Hey lieve vriendin, daar ben ik weer!
De vorige keer schreef ik je over het idee van “er al zijn” in plaats van nog ergens naartoe te moeten. Een perspectief dat veel rust kan brengen in de ratrace van het leven, mits je het daadwerkelijk kunt ervaren.
Je reactie was dat je er niet veel mee kon; het blijft jouw eeuwige vraag. Eeuwig is best lang, toch? Dat brengt me meteen op een andere vraag: wanneer ben je er dan wél? Aan het einde van je werkleven? Als je 25 jaar gelukkig samen bent? Of pas wanneer je overlijdt? Misschien ben je er wel nooit echt? Dat lijkt me geen fijne plek, maar misschien is dat mijn perceptie. Het roept bij mij een gevoel van tekort op: dat wat er eigenlijk allang had moeten zijn, is er nog niet.

########################################

Opdrachten:
A - Verzamel uit de lijst hieronder elke regel waarin de tekenreeks "size" voorkomt.
B - Geef alsjeblieft een vervolg op de brief hierboven over het idee van "er al zijn", te beginnen na de laatste zin.

########################################

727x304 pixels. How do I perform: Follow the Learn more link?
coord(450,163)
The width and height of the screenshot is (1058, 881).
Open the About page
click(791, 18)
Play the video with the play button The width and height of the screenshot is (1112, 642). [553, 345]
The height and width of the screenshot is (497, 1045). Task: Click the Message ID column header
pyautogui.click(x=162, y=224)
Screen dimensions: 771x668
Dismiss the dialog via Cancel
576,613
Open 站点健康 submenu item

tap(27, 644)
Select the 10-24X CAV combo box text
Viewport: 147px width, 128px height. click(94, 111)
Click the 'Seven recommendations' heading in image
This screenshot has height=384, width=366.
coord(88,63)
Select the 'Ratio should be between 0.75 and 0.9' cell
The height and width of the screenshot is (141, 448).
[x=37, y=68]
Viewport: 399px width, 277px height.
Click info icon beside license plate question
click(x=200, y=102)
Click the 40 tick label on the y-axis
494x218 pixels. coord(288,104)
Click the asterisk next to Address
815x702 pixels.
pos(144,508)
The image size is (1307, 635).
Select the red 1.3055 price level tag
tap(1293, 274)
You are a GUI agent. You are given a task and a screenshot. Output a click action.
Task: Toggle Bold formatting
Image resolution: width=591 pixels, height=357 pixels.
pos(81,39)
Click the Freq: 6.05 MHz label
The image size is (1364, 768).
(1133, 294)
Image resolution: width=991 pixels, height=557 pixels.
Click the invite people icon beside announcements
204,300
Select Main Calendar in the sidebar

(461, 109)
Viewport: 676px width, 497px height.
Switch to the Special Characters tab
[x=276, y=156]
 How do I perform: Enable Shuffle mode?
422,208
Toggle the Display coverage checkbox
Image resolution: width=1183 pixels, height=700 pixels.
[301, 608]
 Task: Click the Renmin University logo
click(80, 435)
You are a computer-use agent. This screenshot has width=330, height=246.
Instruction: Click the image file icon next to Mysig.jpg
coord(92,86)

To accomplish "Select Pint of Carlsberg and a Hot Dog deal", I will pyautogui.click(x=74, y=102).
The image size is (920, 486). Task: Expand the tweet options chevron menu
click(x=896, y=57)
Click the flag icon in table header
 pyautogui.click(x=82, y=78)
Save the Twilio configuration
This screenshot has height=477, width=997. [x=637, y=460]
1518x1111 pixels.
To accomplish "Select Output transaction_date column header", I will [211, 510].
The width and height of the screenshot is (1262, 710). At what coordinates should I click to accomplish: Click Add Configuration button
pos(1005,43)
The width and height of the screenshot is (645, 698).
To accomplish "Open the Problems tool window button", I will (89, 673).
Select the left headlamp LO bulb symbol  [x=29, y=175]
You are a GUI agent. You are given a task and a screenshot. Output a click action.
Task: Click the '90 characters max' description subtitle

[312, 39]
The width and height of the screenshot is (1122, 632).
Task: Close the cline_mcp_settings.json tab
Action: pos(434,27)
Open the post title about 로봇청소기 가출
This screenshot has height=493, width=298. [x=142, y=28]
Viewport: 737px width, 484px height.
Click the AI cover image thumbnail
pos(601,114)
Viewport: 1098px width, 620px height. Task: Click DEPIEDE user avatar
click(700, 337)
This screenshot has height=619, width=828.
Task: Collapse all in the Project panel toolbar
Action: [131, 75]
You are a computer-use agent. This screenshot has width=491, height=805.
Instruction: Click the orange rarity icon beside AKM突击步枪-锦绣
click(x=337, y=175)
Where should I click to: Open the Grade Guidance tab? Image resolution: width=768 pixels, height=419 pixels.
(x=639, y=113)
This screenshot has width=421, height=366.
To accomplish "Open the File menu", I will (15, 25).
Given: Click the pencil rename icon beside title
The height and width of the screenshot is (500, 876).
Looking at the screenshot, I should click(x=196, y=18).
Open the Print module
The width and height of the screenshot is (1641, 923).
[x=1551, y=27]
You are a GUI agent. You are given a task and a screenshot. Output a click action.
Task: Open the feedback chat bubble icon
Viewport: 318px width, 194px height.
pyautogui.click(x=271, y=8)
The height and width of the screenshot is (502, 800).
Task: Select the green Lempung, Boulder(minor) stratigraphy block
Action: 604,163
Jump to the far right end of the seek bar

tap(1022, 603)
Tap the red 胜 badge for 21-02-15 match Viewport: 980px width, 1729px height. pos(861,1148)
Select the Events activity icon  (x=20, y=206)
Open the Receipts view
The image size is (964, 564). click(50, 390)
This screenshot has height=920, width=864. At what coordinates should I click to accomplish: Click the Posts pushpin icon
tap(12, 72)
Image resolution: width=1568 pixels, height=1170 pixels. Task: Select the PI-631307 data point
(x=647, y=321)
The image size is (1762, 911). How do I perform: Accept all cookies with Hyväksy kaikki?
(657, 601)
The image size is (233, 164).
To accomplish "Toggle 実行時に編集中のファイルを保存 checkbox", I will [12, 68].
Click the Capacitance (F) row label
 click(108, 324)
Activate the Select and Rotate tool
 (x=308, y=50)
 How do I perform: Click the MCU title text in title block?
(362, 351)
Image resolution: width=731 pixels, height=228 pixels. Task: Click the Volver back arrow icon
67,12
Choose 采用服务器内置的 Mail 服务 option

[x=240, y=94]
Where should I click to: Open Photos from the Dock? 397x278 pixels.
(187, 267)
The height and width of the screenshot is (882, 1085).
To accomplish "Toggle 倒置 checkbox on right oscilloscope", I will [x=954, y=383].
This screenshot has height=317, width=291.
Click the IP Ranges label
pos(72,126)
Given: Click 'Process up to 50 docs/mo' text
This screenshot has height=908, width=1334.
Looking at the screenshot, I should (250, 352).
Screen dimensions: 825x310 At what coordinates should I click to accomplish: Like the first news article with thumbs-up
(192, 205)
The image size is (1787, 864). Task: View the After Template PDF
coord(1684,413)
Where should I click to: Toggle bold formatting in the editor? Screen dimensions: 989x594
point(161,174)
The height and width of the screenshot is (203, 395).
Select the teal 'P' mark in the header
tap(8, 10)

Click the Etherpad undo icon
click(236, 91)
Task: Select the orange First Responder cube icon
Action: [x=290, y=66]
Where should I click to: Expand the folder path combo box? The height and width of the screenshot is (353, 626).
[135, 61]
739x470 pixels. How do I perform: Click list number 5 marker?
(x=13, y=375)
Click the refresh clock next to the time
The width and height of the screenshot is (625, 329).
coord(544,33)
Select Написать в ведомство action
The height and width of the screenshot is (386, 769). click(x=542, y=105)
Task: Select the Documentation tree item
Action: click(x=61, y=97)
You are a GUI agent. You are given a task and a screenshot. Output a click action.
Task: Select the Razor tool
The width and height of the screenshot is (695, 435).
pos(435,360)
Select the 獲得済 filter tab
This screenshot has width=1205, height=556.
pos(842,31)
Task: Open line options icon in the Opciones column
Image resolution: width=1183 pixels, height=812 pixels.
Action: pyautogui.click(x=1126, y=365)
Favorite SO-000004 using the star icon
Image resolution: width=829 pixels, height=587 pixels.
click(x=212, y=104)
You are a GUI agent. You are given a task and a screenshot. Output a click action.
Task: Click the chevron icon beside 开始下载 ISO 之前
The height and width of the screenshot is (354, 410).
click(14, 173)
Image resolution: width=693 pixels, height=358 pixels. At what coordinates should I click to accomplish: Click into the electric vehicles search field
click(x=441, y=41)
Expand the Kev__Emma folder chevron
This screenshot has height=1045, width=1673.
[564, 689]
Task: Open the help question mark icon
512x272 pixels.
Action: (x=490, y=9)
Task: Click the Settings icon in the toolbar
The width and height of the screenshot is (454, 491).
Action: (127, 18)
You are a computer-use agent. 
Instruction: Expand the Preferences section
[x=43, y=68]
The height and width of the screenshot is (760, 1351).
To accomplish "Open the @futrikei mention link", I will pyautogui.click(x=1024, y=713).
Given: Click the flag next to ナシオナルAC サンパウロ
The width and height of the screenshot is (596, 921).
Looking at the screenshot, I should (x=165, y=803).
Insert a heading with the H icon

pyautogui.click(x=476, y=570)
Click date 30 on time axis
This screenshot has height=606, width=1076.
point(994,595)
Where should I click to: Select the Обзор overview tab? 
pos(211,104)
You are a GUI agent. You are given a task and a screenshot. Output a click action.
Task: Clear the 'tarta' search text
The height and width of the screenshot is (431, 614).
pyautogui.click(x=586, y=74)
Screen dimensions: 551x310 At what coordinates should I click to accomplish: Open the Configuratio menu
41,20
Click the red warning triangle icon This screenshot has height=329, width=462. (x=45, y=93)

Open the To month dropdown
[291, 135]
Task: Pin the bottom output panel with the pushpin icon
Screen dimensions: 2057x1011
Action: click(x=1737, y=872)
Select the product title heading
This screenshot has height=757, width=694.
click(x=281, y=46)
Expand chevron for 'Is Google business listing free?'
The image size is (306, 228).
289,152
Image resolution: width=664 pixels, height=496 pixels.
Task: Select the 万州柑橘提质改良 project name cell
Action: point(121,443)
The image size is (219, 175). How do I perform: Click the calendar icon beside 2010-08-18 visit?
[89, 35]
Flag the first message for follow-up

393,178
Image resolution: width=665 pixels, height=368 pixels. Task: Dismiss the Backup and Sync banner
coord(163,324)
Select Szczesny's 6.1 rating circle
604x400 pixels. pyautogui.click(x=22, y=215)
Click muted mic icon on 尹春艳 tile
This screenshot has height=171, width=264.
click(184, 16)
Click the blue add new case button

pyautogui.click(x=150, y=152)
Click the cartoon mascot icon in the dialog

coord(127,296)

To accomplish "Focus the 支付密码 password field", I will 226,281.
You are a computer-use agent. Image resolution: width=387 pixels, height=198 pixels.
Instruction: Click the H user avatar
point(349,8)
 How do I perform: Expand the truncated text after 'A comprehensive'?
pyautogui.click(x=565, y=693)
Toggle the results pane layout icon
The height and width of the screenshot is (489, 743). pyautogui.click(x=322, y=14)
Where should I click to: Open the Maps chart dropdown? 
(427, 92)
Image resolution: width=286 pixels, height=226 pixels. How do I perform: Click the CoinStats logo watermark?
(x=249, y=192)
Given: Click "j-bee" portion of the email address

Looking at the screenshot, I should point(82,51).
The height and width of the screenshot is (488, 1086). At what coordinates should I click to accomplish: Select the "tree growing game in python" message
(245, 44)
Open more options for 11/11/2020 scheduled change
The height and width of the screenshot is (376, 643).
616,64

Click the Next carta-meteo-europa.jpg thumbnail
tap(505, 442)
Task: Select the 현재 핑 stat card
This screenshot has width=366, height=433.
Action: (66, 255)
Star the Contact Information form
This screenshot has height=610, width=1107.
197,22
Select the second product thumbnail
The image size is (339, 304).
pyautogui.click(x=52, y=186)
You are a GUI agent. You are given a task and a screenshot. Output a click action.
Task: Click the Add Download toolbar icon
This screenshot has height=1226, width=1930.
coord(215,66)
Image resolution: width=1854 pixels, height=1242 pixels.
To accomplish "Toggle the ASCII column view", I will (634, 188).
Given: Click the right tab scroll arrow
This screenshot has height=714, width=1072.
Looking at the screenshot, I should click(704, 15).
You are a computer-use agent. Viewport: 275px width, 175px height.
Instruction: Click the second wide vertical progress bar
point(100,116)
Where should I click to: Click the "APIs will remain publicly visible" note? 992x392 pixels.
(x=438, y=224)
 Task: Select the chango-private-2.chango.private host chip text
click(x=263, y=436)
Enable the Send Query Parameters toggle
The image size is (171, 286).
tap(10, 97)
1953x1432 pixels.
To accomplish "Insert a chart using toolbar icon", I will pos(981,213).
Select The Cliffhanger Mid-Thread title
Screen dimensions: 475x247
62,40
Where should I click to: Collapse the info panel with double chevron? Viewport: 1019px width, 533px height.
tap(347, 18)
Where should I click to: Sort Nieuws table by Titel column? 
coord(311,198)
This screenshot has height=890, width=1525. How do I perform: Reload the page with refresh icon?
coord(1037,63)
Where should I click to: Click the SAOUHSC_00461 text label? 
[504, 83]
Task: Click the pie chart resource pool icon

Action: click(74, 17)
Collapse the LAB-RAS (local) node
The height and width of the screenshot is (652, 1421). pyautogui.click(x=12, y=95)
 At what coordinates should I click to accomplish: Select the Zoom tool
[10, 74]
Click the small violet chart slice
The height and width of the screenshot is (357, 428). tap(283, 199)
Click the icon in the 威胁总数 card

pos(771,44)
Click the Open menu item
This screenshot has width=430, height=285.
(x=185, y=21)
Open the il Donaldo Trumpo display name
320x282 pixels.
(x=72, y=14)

########################################

Antwoorden op volgorde:
A -
The image size is (1307, 635).
The image size is (1364, 768).
The image size is (920, 486). Task: Expand the tweet options chevron menu
The image size is (964, 564). click(50, 390)
The image size is (1762, 911). How do I perform: Accept all cookies with Hyväksy kaikki?
The image size is (233, 164).
The image size is (1787, 864). Task: View the After Template PDF
The image size is (306, 228).
The image size is (219, 175). How do I perform: Click the calendar icon beside 2010-08-18 visit?
The image size is (339, 304).
The image size is (171, 286).

B -
Je weet dat ik graag werk met de Griekse godinnen, en een van hen is Hestia. De godin van het vuur—zowel het alledaagse haardvuur als het symbolische vuur, zoals bij de Olympische Spelen, en het wijze, raadselachtige orakelvuur. Vooral dat laatste fascineert me. Eén van Hestia’s talenten is dat ze heel goed met de werkelijkheid kan omgaan: wat er is, is er. Punt. Met oordeel, inzicht, en beweging, maar zonder waardeoordeel—het is niet goed, het is niet fout. Het is geen tekort, noch een overschot. Voel je de ruimte die hier ontstaat? Op deze plek wordt even helemaal niets van ons verwacht. Wij, die altijd zo hard bezig zijn geweest—misschien mag ik zelfs wel zeggen, zo hard gevochten hebben voor alles.
Het lijkt zo simpel. Misschien is dit ook waar boeddhisten hun hele leven naar streven: de ultieme vorm van mindful zijn, het nederige van Ubuntu zonder enige vorm van onderdanigheid, de zoektocht naar het goddelijke. Al vind ik de tekst van Dr. Seuss veel speelser .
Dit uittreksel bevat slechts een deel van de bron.